Asunción: Die Nationalpolizei informierte heute Morgen darüber, dass seit dem vergangenen Donnerstag 33 Tote registriert wurden. Dieses Jahr allerdings gibt es mehr Mord- als Verkehrsopfer. Im vergangenen Jahr starben 36 Personen, wovon 17 bei Unfällen auf nationalen Straßen ihr Leben ließen.

Der diesjährige Polizeireport spricht von 10 Unfall- und 11 Mordopfern. Weitere Gründe für frühzeitiges Ableben waren sechs Selbstmorde, vier Ertrunkene sowie zwei Unfälle deren Hergang noch nicht ganz aufgeklärt ist.

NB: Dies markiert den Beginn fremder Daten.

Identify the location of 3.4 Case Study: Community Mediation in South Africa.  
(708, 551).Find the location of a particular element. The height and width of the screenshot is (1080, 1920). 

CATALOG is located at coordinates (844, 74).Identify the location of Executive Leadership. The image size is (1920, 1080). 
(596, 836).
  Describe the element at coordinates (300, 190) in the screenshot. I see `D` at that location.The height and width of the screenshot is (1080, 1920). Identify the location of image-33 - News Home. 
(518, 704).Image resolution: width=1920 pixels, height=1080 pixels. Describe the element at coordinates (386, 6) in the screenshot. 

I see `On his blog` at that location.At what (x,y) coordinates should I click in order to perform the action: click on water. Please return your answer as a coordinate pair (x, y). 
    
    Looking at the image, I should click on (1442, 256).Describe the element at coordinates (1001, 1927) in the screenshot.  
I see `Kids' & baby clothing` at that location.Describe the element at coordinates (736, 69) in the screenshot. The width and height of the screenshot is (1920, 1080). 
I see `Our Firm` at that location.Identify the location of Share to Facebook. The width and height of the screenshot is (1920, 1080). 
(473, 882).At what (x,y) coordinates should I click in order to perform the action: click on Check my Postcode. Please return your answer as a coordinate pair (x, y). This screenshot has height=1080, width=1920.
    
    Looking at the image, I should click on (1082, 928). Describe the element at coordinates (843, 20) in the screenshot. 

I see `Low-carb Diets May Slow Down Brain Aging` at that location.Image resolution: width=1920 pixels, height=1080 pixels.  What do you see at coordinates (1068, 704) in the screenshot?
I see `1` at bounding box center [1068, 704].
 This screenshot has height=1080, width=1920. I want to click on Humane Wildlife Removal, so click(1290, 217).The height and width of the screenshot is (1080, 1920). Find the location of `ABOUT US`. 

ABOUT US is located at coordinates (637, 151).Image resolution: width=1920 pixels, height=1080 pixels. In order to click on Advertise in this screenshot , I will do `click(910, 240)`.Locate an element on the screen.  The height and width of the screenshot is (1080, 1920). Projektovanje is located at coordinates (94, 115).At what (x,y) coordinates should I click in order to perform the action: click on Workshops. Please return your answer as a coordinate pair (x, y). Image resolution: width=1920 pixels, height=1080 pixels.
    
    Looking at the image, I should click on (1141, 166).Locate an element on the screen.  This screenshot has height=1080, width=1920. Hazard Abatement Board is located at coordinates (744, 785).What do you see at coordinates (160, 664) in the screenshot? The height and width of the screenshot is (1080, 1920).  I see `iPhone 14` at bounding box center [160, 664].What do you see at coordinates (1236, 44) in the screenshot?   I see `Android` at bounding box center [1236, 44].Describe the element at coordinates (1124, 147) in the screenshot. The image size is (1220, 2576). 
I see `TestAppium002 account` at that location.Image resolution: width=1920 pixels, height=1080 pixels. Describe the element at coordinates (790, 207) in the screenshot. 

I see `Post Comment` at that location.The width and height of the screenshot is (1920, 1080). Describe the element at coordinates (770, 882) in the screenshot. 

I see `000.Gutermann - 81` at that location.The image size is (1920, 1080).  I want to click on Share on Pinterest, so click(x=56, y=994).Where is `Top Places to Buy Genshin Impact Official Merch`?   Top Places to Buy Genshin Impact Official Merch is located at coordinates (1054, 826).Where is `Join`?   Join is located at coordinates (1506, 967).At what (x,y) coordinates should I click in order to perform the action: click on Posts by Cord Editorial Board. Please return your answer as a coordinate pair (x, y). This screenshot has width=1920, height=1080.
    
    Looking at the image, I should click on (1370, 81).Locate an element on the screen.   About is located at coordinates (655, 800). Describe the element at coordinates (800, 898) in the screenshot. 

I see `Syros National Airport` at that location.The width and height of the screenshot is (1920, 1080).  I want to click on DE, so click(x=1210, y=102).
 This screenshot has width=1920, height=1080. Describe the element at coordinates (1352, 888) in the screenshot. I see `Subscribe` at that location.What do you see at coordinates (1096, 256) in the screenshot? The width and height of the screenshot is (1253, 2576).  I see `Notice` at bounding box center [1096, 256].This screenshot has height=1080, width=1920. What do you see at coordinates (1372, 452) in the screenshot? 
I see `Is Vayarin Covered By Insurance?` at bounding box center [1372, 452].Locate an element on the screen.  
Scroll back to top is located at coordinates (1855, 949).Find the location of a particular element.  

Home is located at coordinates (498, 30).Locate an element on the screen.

Dazu kommen 78 Festnahmen von gesuchten Straftätern durch die Gesetzeshüter.

Rückreisewelle „Ostern“

Die Hauptstadt ist zu Ostern wie leergefegt. So ziemlich alle Einwohner, die ein Auto besitzen fuhren über Ostern ihre Familien im Landesinneren besuchen. Da Montag hierzulande kein Feiertag ist war am gestrigen Sonntag eine Rückreisewelle auf den Straßen zu sehen, die wie selbst auf der Ruta 1 erlebt, kein Ende nahm. Auto an Auto in langsamem Tempo schob sich die Reihe von früh morgens bis spät abends nach Asunción.

Die Straßenpolizei war erwartungsgemäß an allen Ein- und Ausfahrtstraßen präsent und schaffte es immerhin 150 betrunkene Fahrer aus der Blechlawine zu ziehen. Über 2.000 Fahrer mussten während der Osterfeiertage Strafen für Verkehrsverstöße entrichten, darunter auch die Abgeordnete Blanca Duarte Frutos, Schwester des Ex-Präsidenten Nicanor Duarte, die unerlaubt überholte. Auf km 161 der Ruta 1 ließ sie sich bei Doppellinie mit ihrem Nissan Patrol samt Parlamentarierkennzeichen erwischen.